Data records
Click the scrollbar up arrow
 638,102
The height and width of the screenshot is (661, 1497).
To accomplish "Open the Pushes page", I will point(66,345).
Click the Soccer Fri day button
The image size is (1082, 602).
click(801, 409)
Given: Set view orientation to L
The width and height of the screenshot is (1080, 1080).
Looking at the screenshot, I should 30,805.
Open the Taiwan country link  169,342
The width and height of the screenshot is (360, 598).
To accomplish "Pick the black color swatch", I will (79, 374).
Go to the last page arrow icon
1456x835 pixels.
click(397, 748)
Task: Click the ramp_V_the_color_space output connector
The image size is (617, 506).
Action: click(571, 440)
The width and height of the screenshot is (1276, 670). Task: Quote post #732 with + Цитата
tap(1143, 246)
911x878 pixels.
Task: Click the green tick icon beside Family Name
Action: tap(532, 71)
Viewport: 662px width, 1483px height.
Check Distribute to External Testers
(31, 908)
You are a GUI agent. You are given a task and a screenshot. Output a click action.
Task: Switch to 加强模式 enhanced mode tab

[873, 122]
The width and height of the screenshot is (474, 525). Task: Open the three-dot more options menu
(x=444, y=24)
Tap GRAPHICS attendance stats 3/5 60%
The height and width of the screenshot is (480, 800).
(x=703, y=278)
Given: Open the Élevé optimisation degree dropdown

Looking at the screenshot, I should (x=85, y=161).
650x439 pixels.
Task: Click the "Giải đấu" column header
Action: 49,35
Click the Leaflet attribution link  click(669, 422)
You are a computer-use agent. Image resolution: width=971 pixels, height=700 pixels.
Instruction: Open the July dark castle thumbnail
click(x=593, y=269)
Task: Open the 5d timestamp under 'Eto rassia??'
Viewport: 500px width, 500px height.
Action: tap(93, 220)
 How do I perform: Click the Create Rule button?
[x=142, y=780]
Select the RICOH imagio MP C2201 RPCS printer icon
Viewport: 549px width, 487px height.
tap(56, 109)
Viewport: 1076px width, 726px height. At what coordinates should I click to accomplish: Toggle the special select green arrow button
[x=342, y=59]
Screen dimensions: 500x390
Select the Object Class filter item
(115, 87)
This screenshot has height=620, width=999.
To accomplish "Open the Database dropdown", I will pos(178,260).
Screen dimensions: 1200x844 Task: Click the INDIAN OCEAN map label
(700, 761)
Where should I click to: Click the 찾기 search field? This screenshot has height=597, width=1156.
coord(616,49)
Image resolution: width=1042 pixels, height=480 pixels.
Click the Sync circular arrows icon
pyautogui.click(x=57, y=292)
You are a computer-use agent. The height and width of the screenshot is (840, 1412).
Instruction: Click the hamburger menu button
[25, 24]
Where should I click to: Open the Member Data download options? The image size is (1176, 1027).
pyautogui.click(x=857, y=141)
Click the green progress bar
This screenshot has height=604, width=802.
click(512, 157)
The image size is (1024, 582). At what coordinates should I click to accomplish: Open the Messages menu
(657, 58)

Task to complete: Transcribe all entries exactly as they appear above.

Result of this task:
Click the scrollbar up arrow
 638,102
The height and width of the screenshot is (661, 1497).
To accomplish "Open the Pushes page", I will point(66,345).
Click the Soccer Fri day button
The image size is (1082, 602).
click(801, 409)
Given: Set view orientation to L
The width and height of the screenshot is (1080, 1080).
Looking at the screenshot, I should 30,805.
Open the Taiwan country link  169,342
The width and height of the screenshot is (360, 598).
To accomplish "Pick the black color swatch", I will (79, 374).
Go to the last page arrow icon
1456x835 pixels.
click(397, 748)
Task: Click the ramp_V_the_color_space output connector
The image size is (617, 506).
Action: click(571, 440)
The width and height of the screenshot is (1276, 670). Task: Quote post #732 with + Цитата
tap(1143, 246)
911x878 pixels.
Task: Click the green tick icon beside Family Name
Action: tap(532, 71)
Viewport: 662px width, 1483px height.
Check Distribute to External Testers
(31, 908)
You are a GUI agent. You are given a task and a screenshot. Output a click action.
Task: Switch to 加强模式 enhanced mode tab

[873, 122]
The width and height of the screenshot is (474, 525). Task: Open the three-dot more options menu
(x=444, y=24)
Tap GRAPHICS attendance stats 3/5 60%
The height and width of the screenshot is (480, 800).
(x=703, y=278)
Given: Open the Élevé optimisation degree dropdown

Looking at the screenshot, I should (x=85, y=161).
650x439 pixels.
Task: Click the "Giải đấu" column header
Action: 49,35
Click the Leaflet attribution link  click(669, 422)
You are a computer-use agent. Image resolution: width=971 pixels, height=700 pixels.
Instruction: Open the July dark castle thumbnail
click(x=593, y=269)
Task: Open the 5d timestamp under 'Eto rassia??'
Viewport: 500px width, 500px height.
Action: tap(93, 220)
 How do I perform: Click the Create Rule button?
[x=142, y=780]
Select the RICOH imagio MP C2201 RPCS printer icon
Viewport: 549px width, 487px height.
tap(56, 109)
Viewport: 1076px width, 726px height. At what coordinates should I click to accomplish: Toggle the special select green arrow button
[x=342, y=59]
Screen dimensions: 500x390
Select the Object Class filter item
(115, 87)
This screenshot has height=620, width=999.
To accomplish "Open the Database dropdown", I will pos(178,260).
Screen dimensions: 1200x844 Task: Click the INDIAN OCEAN map label
(700, 761)
Where should I click to: Click the 찾기 search field? This screenshot has height=597, width=1156.
coord(616,49)
Image resolution: width=1042 pixels, height=480 pixels.
Click the Sync circular arrows icon
pyautogui.click(x=57, y=292)
You are a computer-use agent. The height and width of the screenshot is (840, 1412).
Instruction: Click the hamburger menu button
[25, 24]
Where should I click to: Open the Member Data download options? The image size is (1176, 1027).
pyautogui.click(x=857, y=141)
Click the green progress bar
This screenshot has height=604, width=802.
click(512, 157)
The image size is (1024, 582). At what coordinates should I click to accomplish: Open the Messages menu
(657, 58)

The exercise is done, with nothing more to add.